From its humble beginnings in the southwest and plains, the American jackal has taken full advantage of man’s environmental alterations and expanded its range to cover the greater part of the continent. Much of what was once strictly wolf territory now belongs either to hybrids or coyotes solely. It’s no wonder their conservation status is least concern, in spite of heavy trapping and even poisoning, the prairie wolf manages to keep its numbers up. Not being a very picky eater helps too.

In much the same way people are finding that the coyote is not a completely solitary creature, I also pick and chose my associations. The coyote sometimes forms a symbiotic relationship with the badger. While one covers the escape routes, the other digs out the pray cowering in a burrow. They then split the prize. In much the same way, I’ll not always stick with the same “species” in order to attain better results in the long run. A variety of groups allows me the opportunity to float between and see the big picture rather than one specific perspective.

Nicknamed “Canis Soupus” coyotes are considered a genetic soup of canine species. As a veritable mutt myself, I can relate to that. I may not have the large ears characteristic of these canines, but they are put to use more frequently than most humans.

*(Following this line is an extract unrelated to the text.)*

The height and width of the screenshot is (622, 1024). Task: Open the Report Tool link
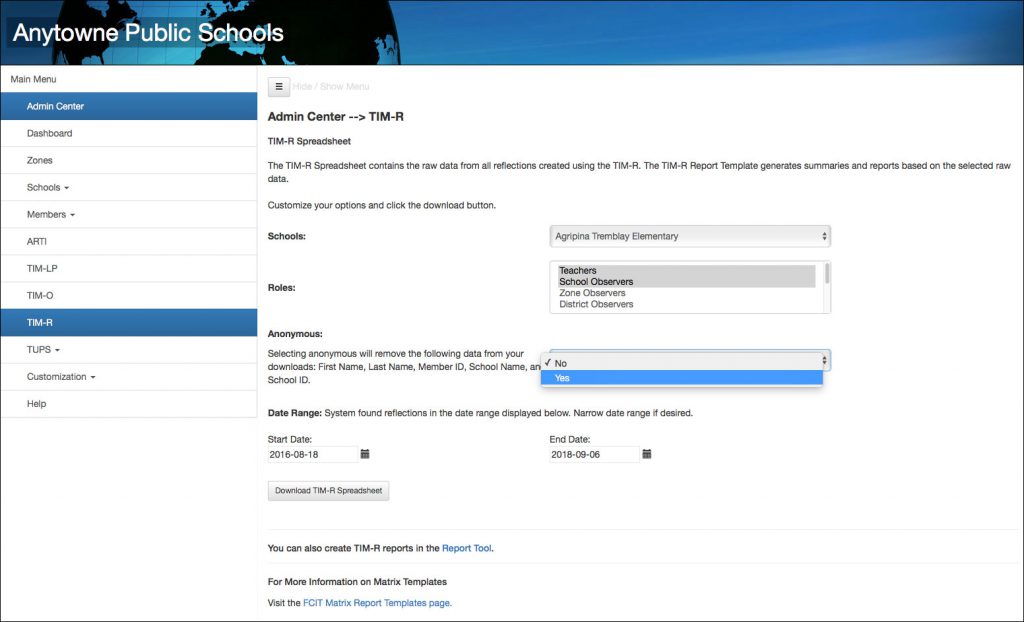[x=466, y=548]
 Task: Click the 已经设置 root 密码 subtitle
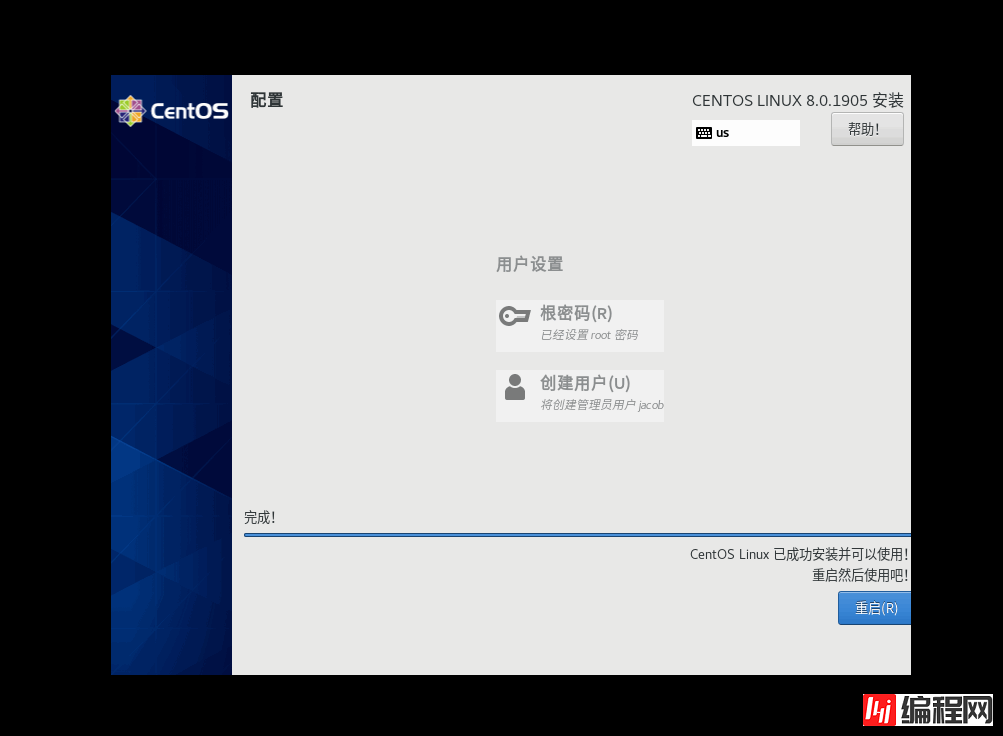click(x=588, y=336)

Coyotes are also known as persistent hunters. While they will pursue prey for over two miles before giving up, I’ve helped drag a deer roughly that far. And even after a few years of unsuccessful hunting, the call of the woods remains strong.  (We also both like squirrel. Yum.)

While the coyote makes a frequent appearance in the lore of different cultures, I like to dig through that history and tradition. Farmers of today may not appreciate the buffet their livestock serves for out west, but when it comes to a success story, the coyote is the one to look to. This makes me a little less wary of the future. After all, if they can not only survive, but thrive, then why not I?